**Goal of the exercise**
Print the listing below exactly as written.

**Supplied material**

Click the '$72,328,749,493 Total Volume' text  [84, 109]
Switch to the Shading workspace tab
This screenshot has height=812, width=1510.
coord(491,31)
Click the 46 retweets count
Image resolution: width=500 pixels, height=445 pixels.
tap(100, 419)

**Result**
Click the '$72,328,749,493 Total Volume' text  [84, 109]
Switch to the Shading workspace tab
This screenshot has height=812, width=1510.
coord(491,31)
Click the 46 retweets count
Image resolution: width=500 pixels, height=445 pixels.
tap(100, 419)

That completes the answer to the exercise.